- _Assigned task_: Please tally every line in the listing below where the word "phone" appears, then give the number and nothing more.

----

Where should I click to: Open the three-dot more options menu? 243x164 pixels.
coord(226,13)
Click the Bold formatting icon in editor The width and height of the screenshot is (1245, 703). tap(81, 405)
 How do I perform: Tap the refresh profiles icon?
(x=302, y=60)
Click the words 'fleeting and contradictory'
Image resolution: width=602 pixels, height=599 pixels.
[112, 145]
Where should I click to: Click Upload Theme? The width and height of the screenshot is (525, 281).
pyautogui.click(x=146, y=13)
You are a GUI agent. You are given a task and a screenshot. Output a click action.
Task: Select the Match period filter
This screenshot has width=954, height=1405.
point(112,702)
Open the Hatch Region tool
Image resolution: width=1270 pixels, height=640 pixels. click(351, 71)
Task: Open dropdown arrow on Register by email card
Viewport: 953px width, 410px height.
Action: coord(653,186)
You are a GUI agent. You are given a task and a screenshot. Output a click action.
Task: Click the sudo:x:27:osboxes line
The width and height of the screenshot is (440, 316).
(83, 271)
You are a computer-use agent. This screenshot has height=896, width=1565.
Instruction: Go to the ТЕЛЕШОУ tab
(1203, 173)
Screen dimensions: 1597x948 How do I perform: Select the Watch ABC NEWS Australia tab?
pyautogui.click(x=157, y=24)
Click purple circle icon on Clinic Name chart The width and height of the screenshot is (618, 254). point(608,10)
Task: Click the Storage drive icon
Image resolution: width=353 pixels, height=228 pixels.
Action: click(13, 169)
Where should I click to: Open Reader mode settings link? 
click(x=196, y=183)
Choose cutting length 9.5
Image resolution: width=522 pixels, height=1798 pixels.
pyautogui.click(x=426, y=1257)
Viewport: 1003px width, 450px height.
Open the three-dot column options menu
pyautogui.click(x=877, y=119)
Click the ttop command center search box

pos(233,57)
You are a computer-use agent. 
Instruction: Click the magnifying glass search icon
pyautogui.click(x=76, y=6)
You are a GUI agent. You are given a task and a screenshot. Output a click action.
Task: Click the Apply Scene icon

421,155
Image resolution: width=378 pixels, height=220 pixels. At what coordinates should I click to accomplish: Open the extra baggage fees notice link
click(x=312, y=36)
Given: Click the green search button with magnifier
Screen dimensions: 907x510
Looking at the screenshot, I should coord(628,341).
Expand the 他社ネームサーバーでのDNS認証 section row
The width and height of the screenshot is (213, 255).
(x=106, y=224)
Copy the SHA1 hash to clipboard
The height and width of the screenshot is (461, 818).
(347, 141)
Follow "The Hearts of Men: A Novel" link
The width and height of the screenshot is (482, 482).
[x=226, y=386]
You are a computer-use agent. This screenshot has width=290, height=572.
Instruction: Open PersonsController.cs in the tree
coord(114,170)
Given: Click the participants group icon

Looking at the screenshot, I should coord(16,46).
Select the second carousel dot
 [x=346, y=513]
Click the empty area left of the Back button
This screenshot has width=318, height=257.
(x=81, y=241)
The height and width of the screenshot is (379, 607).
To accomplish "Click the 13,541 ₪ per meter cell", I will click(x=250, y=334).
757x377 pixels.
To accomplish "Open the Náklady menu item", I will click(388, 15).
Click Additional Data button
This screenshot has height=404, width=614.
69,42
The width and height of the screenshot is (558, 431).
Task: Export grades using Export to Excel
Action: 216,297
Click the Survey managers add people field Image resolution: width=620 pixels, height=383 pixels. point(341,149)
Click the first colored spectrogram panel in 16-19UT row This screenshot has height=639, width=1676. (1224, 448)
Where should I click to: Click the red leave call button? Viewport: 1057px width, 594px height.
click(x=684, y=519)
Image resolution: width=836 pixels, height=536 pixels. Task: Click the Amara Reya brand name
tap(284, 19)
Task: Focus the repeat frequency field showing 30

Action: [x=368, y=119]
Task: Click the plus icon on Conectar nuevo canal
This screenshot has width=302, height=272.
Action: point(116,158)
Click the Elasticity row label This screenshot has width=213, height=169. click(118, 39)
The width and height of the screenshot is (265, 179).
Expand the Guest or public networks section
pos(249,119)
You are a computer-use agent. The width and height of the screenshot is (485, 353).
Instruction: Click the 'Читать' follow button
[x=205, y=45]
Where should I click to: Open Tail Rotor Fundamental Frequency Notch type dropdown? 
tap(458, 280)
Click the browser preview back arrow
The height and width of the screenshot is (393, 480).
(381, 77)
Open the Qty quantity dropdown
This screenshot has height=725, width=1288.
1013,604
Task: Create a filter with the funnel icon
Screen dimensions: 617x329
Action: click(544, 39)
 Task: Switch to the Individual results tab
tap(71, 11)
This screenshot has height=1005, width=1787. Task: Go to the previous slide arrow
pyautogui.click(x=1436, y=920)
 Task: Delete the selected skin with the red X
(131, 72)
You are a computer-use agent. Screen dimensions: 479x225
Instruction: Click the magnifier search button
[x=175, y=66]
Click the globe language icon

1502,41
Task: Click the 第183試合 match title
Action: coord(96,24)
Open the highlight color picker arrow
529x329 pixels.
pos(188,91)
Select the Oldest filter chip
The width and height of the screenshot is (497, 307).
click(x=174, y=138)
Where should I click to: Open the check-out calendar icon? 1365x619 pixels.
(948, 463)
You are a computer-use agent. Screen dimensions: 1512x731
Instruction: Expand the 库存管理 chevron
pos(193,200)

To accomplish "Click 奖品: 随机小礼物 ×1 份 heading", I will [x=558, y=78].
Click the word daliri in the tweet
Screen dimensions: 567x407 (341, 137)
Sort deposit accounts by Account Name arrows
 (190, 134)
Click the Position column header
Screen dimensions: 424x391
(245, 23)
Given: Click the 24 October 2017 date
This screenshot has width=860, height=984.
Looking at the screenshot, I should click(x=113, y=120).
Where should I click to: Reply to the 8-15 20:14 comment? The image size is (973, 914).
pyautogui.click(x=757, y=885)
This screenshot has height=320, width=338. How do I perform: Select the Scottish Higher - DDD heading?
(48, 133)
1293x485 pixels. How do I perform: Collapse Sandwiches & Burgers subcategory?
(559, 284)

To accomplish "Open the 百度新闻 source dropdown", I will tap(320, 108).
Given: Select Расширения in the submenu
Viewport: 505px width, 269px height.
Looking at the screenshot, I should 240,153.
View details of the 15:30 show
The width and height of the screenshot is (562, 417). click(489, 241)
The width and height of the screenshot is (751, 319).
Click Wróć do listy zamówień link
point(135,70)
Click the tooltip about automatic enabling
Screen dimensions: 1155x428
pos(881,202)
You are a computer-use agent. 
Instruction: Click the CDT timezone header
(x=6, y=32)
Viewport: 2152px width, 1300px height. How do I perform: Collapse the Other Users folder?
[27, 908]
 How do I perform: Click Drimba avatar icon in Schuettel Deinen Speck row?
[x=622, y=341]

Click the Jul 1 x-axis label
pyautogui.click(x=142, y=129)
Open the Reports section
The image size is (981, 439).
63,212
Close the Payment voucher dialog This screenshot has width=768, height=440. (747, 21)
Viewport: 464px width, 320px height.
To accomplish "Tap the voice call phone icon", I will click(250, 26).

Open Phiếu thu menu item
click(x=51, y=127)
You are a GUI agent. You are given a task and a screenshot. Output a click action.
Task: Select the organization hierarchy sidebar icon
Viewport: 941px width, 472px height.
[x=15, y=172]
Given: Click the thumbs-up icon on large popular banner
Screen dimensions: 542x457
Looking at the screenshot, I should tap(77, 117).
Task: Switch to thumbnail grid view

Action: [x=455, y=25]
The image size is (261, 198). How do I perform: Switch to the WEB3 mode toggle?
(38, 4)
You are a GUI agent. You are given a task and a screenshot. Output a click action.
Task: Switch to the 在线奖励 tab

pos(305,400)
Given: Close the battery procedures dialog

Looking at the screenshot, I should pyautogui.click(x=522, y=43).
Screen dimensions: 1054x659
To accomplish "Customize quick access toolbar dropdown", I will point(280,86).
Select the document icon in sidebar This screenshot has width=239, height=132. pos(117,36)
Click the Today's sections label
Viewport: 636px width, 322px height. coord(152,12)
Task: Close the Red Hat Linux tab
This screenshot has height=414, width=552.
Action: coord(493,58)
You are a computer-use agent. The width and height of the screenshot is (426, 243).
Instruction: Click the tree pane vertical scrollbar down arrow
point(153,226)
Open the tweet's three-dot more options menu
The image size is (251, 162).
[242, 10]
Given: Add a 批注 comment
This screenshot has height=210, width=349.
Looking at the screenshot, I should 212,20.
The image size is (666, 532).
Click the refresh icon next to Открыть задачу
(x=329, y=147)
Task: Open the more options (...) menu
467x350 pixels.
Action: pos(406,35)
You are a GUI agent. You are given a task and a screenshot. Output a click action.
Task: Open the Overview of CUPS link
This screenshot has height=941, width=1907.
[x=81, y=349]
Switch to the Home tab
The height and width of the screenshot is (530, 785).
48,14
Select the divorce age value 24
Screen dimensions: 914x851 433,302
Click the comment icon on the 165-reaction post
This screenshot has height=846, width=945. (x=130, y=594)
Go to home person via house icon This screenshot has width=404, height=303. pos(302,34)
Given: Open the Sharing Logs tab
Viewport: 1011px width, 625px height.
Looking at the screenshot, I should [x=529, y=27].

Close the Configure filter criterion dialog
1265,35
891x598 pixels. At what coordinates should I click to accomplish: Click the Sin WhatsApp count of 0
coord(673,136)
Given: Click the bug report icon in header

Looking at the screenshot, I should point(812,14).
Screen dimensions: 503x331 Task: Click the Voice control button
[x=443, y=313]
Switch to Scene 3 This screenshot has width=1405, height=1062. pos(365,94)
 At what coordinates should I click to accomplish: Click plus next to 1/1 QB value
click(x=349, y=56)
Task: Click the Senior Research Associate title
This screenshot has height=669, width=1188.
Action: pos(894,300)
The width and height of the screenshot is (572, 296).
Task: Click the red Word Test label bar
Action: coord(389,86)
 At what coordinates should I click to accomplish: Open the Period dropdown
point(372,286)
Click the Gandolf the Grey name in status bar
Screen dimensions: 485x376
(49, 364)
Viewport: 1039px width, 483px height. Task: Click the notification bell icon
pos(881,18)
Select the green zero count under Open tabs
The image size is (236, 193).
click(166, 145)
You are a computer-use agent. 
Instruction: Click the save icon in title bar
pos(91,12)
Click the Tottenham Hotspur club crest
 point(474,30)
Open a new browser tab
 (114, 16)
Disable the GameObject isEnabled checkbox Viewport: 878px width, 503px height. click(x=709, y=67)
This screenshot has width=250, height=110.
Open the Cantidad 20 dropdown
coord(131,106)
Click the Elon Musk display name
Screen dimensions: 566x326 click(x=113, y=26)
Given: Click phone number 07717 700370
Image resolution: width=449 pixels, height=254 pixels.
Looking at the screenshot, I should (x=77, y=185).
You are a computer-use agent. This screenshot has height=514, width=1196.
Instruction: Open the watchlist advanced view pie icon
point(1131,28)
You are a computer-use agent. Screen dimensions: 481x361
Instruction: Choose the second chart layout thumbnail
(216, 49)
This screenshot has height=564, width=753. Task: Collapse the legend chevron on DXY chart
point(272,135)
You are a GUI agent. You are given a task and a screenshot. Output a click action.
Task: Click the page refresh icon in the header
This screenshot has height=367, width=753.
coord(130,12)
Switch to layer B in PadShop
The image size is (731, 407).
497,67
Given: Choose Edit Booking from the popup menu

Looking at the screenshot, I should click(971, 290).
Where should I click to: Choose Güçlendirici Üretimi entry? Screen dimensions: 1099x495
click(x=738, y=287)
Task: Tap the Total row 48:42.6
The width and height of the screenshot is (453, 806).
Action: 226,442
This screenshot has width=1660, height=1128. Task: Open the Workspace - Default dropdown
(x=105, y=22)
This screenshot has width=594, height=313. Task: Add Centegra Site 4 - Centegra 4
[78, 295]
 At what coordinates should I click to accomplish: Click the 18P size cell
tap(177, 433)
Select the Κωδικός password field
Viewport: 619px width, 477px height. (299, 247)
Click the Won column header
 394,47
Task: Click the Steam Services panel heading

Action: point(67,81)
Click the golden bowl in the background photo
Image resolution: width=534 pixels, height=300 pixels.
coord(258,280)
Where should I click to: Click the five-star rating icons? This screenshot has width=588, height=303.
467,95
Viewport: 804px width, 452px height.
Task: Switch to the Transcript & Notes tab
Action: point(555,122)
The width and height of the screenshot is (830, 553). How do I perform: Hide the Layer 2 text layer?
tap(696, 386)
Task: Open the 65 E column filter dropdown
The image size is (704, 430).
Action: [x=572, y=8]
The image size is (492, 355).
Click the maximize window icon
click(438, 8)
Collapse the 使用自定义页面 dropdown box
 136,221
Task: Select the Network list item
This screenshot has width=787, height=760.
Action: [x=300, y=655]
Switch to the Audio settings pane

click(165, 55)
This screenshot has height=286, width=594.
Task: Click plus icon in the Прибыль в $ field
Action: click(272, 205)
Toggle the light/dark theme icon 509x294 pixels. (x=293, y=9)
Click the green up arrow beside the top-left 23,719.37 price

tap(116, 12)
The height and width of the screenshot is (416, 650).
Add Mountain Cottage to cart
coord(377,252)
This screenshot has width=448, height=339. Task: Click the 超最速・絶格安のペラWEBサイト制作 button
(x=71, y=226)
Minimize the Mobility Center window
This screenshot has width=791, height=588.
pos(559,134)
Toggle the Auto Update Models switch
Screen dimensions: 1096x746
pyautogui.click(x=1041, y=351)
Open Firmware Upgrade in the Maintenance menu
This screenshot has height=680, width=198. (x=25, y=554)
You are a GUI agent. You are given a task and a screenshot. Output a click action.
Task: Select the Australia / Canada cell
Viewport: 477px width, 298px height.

----

- _Result_: 2